Snowdrops are known as the 'harbingers of spring' at a time when there is little else in flower in the garden to brighten the dull winter months. No one should be without these dainty white gems which can symbolize innocence, purity and hope. The author describes all known snowdrop species, the cultivation of garden-worthy varieties and their naming as well as their history in early European and English literature. He includes the earliest reference to the English word 'Snowe Dropps' in 1615, preceding the previous earliest reference to 'Snow drops' in 1633.
For novice gardeners and those who have never grown snowdrops before he describes how to grow just a few reliable varieties, with advice on buying, planting, dividing, looking after snowdrops, labelling, diseases and companion plants. He also dispels the myth that snowdrops are difficult and don't survive well in gardens, giving advice on all aspects of snowdrop culture. For galanthophiles, varieties are recommended to extend their collection. This advice is based on personal experience from growing over 100 different cultivars in his town garden in Oxford.
The sequence of flowering of different snowdrop varieties from October to March is described, including the autumn-flowering Queen Olga's snowdrop. This diary format of their emergence will help gardeners learn how there can be snowdrops flowering for six months of the year. The book is illustrated with a stunning selection of close-up images of different varieties of snowdrops to help aid the identification of these dainty flowers.

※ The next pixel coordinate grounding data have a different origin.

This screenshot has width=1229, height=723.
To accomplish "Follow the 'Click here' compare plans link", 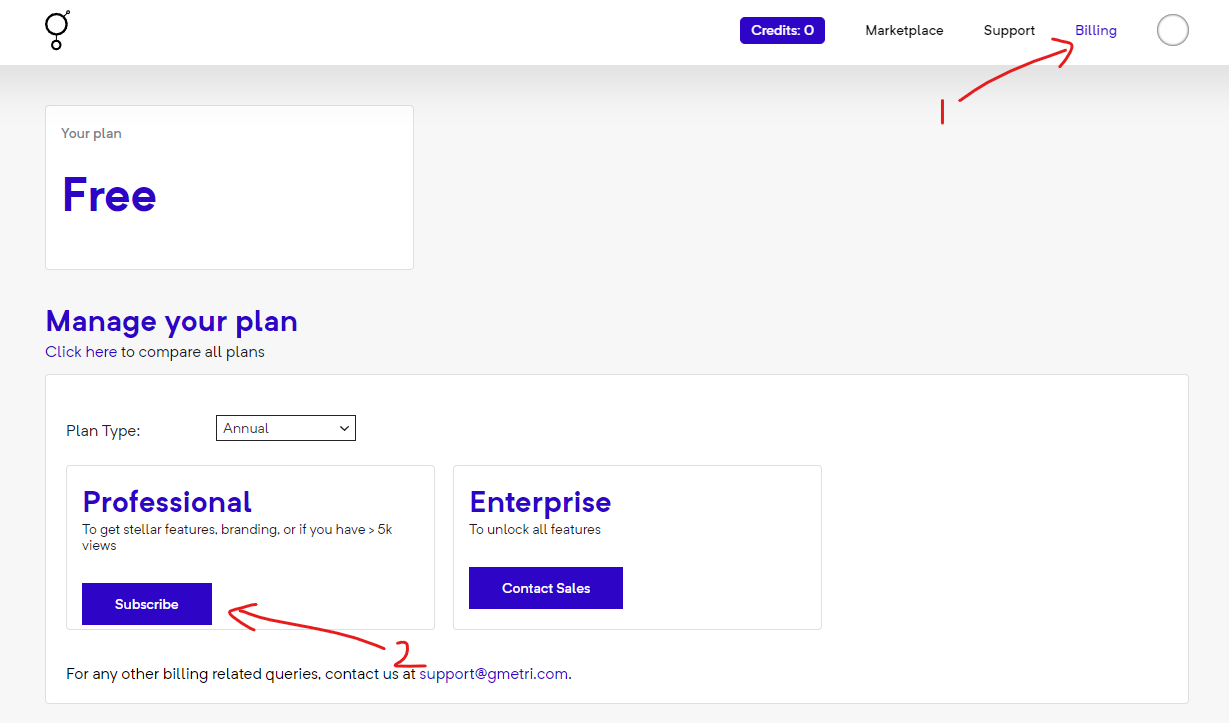I will click(81, 352).
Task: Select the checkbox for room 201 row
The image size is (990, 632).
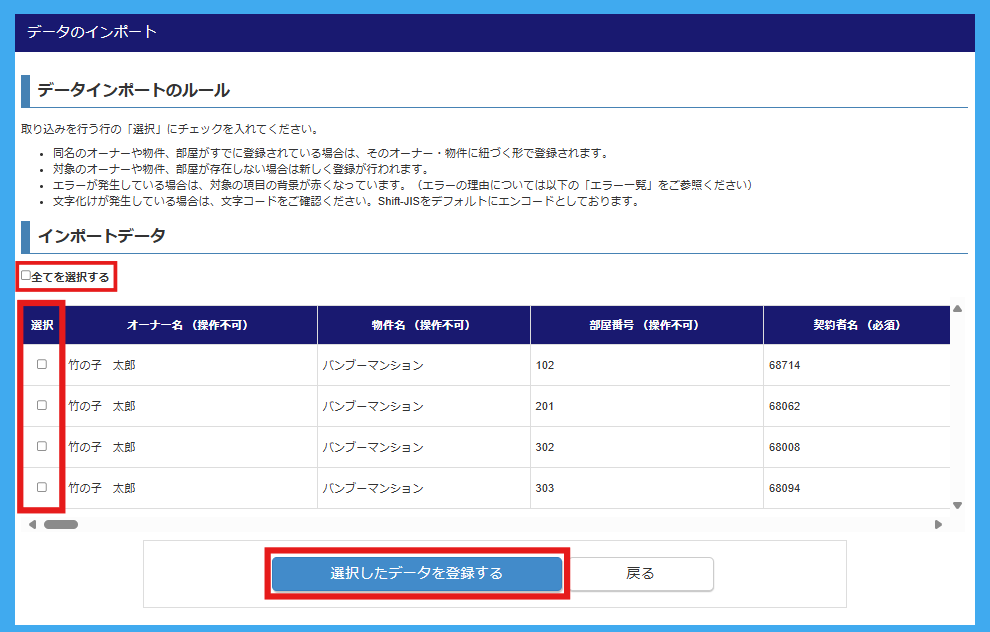Action: coord(42,405)
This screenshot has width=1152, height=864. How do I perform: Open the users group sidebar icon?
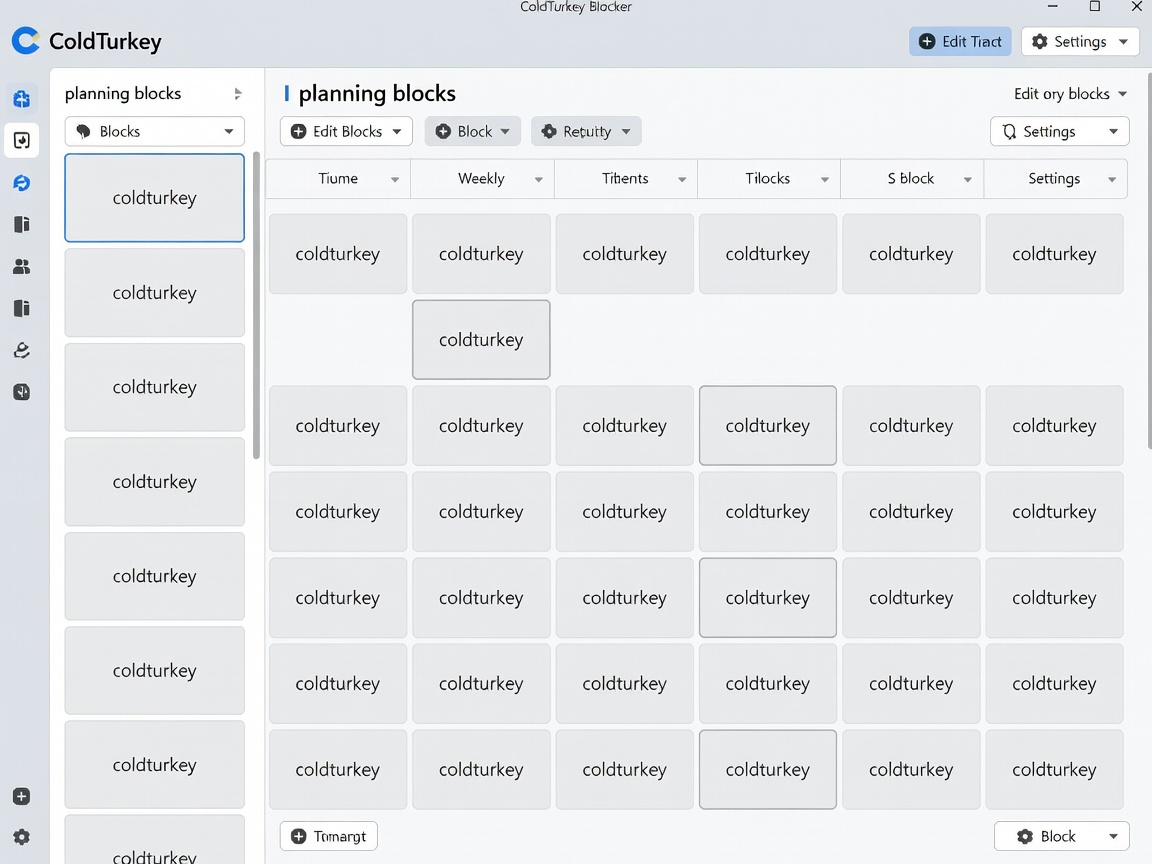pos(22,267)

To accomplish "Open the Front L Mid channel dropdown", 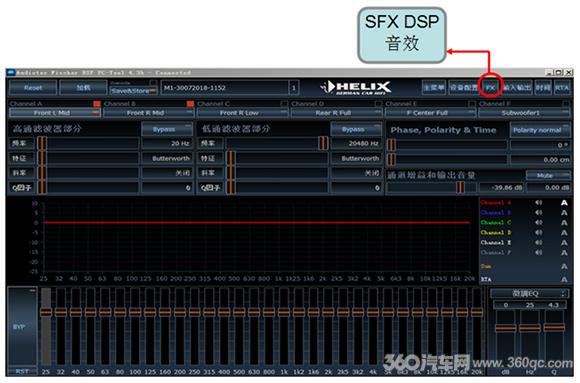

Included in the chapter on snowdrop art are many historical images from the earliest-known snowdrop woodcut in Dodoens' European Herbal, 1568 to more recent 19th-century images. No other author on snowdrops has attempted such an extensive description of snowdrop art over the centuries, including advice from Jacquie Hibbert on how to paint snowdrops, or has described the evolution of this art form for snowdrops.
The book concludes with a useful index of all 22 recognized species and over 100 varieties with reference to international collections.
George G. Brownlee is an Emeritus Professor of Chemical Pathology, University of Oxford and a Fellow of Lincoln College, Oxford. He has grown snowdrops in his own garden for over 30 years becoming an acknowledged galanthophile.